## Your assignment
Only the lines from the one with "Instruction: Open the" to the end of the data below should be given again, exactly, with both ends included and pictures omitted.

BEGIN Source material

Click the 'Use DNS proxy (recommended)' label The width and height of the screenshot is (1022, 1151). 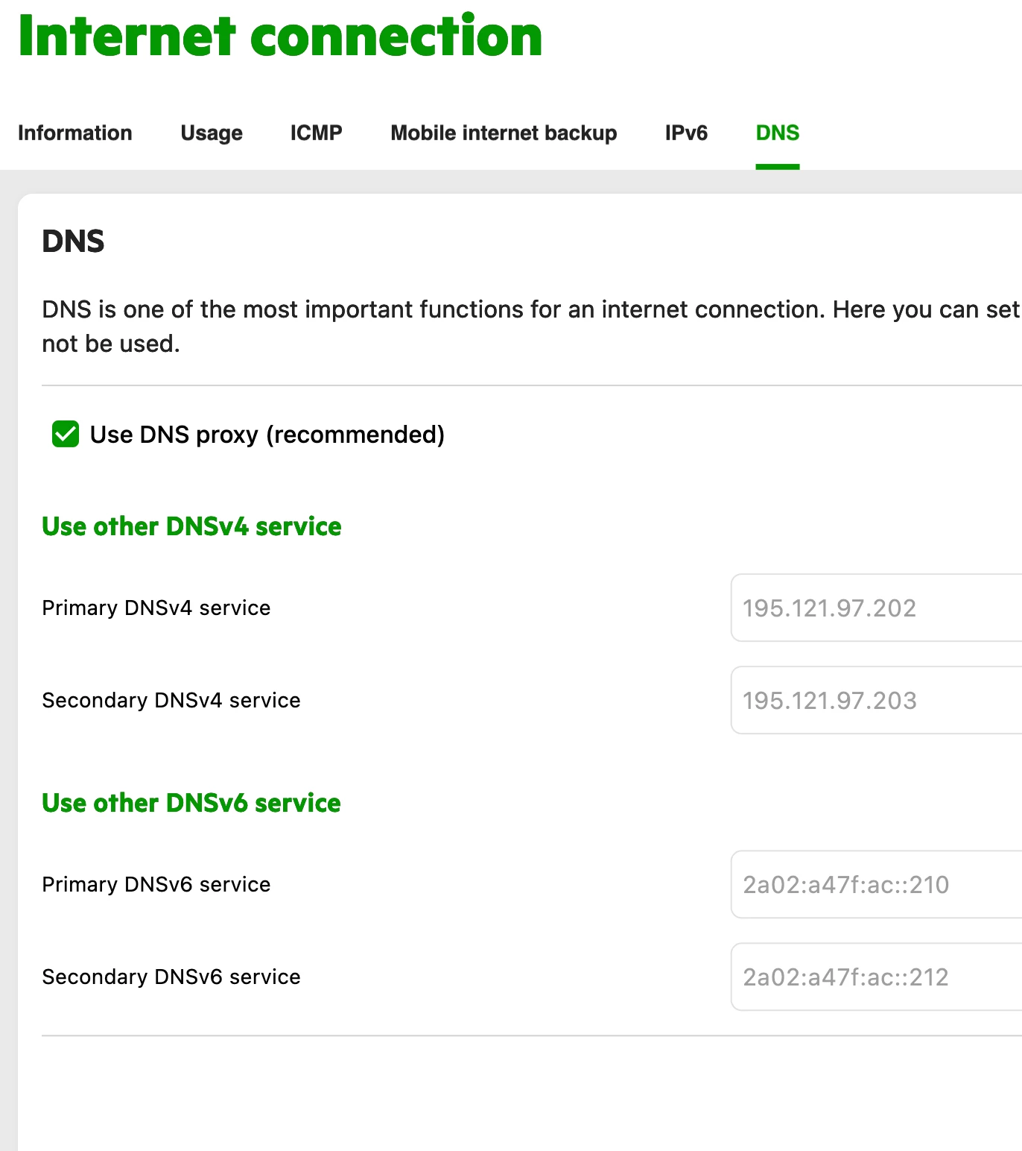(x=267, y=435)
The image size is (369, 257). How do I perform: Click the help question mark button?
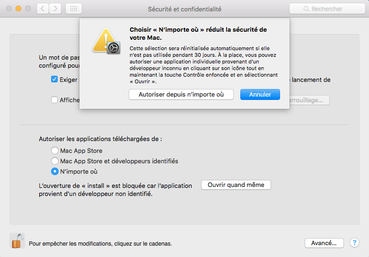[354, 243]
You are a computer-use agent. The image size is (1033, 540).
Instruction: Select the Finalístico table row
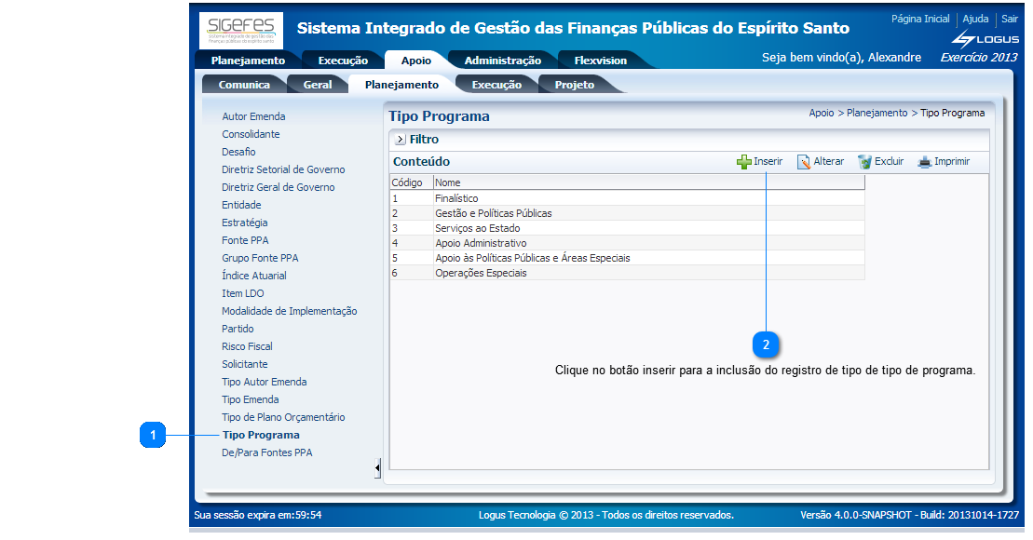456,198
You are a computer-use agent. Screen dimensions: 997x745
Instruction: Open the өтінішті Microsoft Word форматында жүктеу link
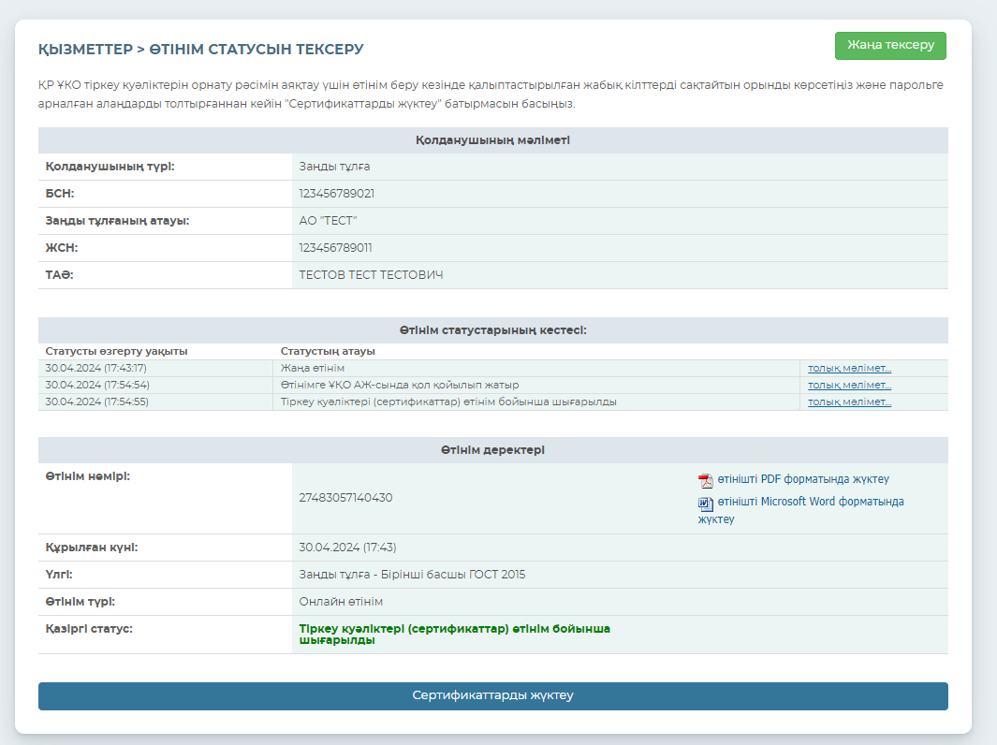pos(810,502)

END Source material

## Task output
Instruction: Open the өтінішті Microsoft Word форматында жүктеу link
pos(810,502)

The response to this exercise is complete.